HESI LPN
HESI PN Exit Exam 2023
1. An older postoperative client has the nursing diagnosis 'impaired mobility related to fear of falling.' Which desired outcome best directs the PN's actions for the client?
- A. The client will ambulate with assistance every 4 hours
- B. The physical therapist will instruct the client in the use of a walker
- C. The client will use self-affirmation statements to decrease fear
- D. The PN will place a gait belt on the client prior to ambulation
Correct answer: C
Rationale: The correct answer is C. Using self-affirmation statements helps the client reduce fear and regain confidence in mobility, which is essential for improving impaired mobility. Choice A focuses more on the frequency of ambulation rather than addressing the fear of falling. Choice B involves the physical therapist and the use of a walker, which may not directly address the client's fear. Choice D is a safety measure but does not specifically target the client's fear of falling.

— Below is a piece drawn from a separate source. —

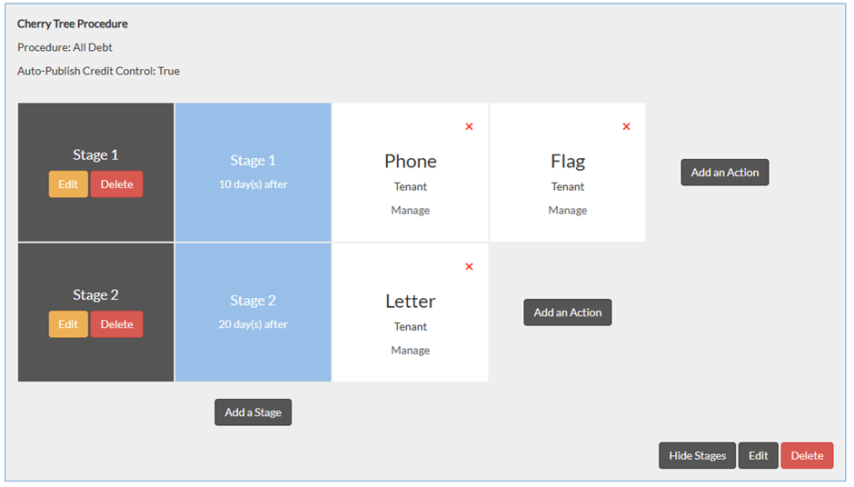854x487 pixels.
Task: Select the blue Stage 1 timing tile
Action: pyautogui.click(x=253, y=172)
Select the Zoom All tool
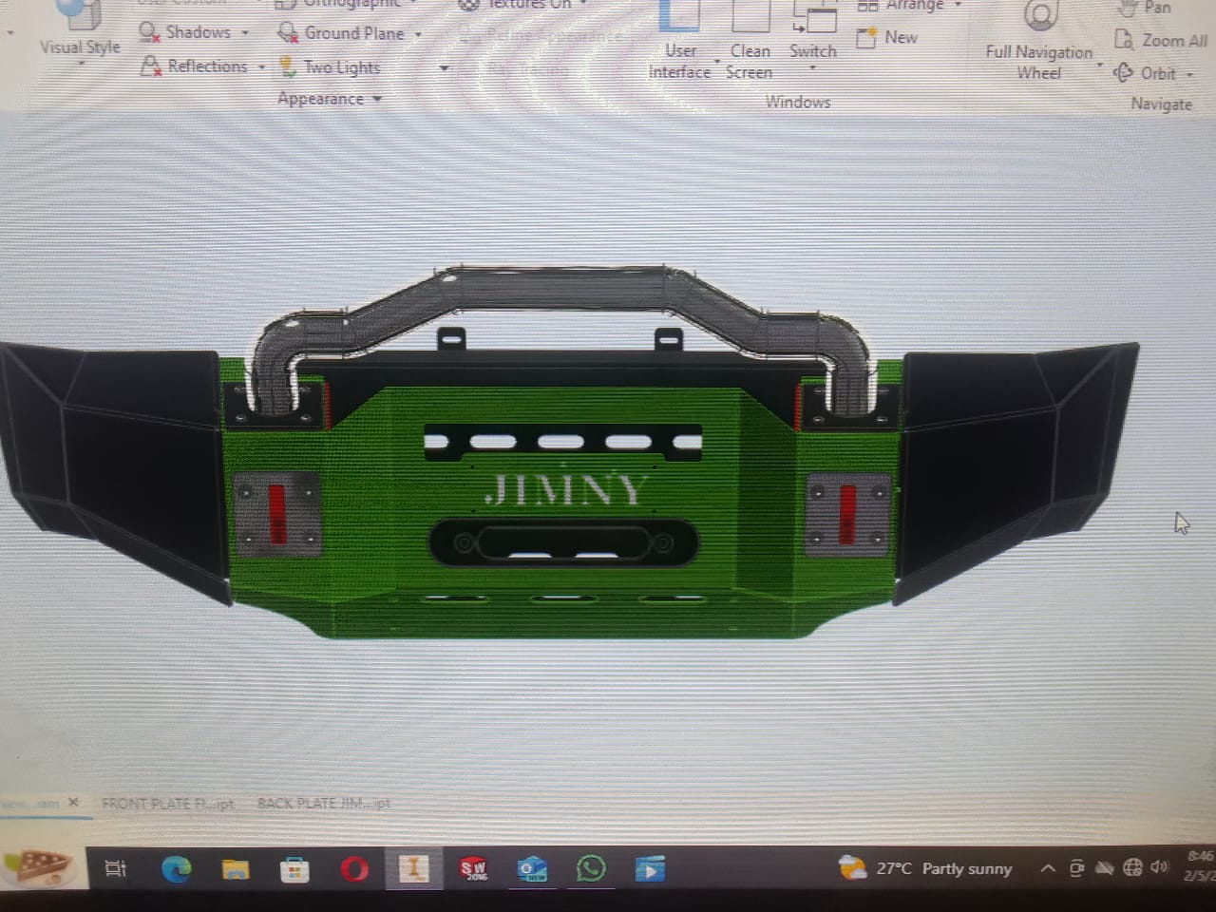 pos(1161,41)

2. In what order should the PN implement these steps to provide wound care? (Place in correct order.)
- A. Don procedure gloves
- B. Remove the dressing
- C. Apply prescribed medications to the wound
- D. All of the Above
Correct answer: D
Rationale: The correct answer is 'D - All of the Above.' The PN should first don procedure gloves to maintain aseptic technique, then remove the dressing to assess the wound, and finally apply prescribed medications to the wound. This sequence ensures that non-sterile tasks like donning gloves are done before sterile tasks like applying medications, reducing the risk of wound contamination. Choices A, B, and C are all essential steps in providing effective wound care.
3. What should the nurse do to complete a focused assessment for a female client with inflamed and painful hemorrhoids?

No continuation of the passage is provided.